------ Data to use
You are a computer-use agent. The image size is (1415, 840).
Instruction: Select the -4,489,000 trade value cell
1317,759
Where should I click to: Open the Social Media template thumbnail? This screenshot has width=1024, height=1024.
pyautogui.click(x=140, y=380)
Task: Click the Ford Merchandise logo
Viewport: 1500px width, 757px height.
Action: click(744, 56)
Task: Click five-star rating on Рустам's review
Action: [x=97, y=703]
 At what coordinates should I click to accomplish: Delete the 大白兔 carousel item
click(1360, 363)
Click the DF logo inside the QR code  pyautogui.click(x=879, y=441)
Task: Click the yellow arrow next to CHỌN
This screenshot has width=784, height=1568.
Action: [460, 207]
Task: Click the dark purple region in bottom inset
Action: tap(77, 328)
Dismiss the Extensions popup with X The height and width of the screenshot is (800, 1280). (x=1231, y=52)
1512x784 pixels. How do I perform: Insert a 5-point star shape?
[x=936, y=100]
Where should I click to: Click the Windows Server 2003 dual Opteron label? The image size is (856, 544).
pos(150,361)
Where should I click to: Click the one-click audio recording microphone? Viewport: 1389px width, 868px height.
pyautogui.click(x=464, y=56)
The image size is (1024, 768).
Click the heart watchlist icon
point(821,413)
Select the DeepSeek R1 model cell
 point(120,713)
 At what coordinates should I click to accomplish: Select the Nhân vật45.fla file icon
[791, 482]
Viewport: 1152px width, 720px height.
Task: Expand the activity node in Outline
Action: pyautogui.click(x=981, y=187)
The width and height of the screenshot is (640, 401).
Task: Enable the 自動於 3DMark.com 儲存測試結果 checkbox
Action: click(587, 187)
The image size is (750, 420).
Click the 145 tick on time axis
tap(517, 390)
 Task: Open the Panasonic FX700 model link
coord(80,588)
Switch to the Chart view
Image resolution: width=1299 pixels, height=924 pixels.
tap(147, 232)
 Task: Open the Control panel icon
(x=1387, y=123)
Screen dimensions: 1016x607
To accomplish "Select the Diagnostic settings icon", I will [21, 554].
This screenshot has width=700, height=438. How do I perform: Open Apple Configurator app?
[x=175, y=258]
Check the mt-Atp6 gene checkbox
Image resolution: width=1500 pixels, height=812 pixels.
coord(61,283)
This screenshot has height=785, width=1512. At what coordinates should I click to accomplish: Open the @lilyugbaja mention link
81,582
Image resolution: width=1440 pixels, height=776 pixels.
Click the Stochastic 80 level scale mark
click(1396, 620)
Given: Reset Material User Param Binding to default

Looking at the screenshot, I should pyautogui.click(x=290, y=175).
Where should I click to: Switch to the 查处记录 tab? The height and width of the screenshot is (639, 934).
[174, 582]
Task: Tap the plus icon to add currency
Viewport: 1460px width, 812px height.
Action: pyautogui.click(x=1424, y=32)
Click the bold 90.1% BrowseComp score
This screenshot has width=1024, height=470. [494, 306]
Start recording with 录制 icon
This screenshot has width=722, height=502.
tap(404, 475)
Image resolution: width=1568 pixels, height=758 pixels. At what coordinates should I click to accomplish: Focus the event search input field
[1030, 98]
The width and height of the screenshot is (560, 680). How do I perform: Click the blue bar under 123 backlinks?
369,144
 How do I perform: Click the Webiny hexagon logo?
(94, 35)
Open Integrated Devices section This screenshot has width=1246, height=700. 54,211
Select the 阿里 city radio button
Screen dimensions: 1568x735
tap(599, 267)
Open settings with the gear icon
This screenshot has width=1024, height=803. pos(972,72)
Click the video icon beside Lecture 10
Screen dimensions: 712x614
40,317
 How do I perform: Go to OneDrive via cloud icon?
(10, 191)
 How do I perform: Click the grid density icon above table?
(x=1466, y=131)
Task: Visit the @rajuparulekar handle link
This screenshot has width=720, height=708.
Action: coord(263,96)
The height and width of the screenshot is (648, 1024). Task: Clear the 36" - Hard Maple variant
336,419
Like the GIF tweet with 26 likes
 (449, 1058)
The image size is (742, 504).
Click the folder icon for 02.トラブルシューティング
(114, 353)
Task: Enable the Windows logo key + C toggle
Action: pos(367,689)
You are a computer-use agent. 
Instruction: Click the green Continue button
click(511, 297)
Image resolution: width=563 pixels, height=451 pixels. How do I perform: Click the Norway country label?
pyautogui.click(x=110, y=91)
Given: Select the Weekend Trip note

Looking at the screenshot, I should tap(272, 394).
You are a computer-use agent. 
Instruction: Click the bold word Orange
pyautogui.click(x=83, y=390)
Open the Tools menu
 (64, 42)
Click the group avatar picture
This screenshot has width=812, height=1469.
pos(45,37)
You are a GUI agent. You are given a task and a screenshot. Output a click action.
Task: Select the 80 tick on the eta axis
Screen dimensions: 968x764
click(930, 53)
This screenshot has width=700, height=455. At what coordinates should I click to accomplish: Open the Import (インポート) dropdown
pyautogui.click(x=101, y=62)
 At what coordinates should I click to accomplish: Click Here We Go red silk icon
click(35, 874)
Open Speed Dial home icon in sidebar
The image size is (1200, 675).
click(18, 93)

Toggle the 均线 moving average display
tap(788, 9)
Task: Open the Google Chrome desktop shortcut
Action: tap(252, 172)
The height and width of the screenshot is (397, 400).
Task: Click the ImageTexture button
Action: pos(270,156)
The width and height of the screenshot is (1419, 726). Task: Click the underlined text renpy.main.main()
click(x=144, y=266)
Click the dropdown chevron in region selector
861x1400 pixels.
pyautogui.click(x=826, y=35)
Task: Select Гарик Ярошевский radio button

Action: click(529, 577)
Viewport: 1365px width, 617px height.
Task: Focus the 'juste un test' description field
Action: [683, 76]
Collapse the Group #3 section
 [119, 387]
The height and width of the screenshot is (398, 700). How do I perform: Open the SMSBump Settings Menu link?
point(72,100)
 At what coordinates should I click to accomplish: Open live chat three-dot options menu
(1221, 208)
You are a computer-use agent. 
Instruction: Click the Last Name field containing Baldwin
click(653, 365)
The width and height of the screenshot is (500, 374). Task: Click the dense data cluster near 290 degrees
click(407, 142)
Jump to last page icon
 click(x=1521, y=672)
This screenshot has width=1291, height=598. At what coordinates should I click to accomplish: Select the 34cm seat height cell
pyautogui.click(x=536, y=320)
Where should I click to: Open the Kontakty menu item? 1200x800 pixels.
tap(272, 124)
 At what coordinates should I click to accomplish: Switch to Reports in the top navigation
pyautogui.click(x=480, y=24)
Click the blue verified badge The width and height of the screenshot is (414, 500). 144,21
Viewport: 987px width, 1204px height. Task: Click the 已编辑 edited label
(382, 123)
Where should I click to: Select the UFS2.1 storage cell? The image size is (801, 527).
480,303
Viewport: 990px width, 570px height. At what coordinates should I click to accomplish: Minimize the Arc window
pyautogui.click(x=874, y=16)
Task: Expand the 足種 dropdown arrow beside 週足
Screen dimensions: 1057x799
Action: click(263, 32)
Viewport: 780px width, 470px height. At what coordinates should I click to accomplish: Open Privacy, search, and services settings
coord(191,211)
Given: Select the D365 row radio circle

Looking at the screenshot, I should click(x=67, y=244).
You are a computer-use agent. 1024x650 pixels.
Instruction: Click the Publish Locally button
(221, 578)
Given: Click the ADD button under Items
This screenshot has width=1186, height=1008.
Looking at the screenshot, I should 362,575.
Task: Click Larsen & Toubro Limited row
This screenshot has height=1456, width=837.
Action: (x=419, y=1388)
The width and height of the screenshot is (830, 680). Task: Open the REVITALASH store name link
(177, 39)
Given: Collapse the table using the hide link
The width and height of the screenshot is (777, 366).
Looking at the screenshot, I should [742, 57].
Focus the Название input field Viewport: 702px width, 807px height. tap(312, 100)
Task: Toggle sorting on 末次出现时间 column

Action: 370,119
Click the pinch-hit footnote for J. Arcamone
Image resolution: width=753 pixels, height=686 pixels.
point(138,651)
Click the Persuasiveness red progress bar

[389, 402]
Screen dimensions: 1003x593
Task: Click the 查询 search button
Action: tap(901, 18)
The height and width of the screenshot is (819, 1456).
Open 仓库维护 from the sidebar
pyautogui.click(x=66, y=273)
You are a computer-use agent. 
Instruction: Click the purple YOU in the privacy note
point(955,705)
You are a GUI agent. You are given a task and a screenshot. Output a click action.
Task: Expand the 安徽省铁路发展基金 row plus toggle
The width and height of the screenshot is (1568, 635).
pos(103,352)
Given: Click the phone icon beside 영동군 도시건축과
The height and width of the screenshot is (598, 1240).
------------
| Problem to solve |
The records are above. How many lines in them contain the word "beside"? Give the number alone.

| Response for this exercise |
3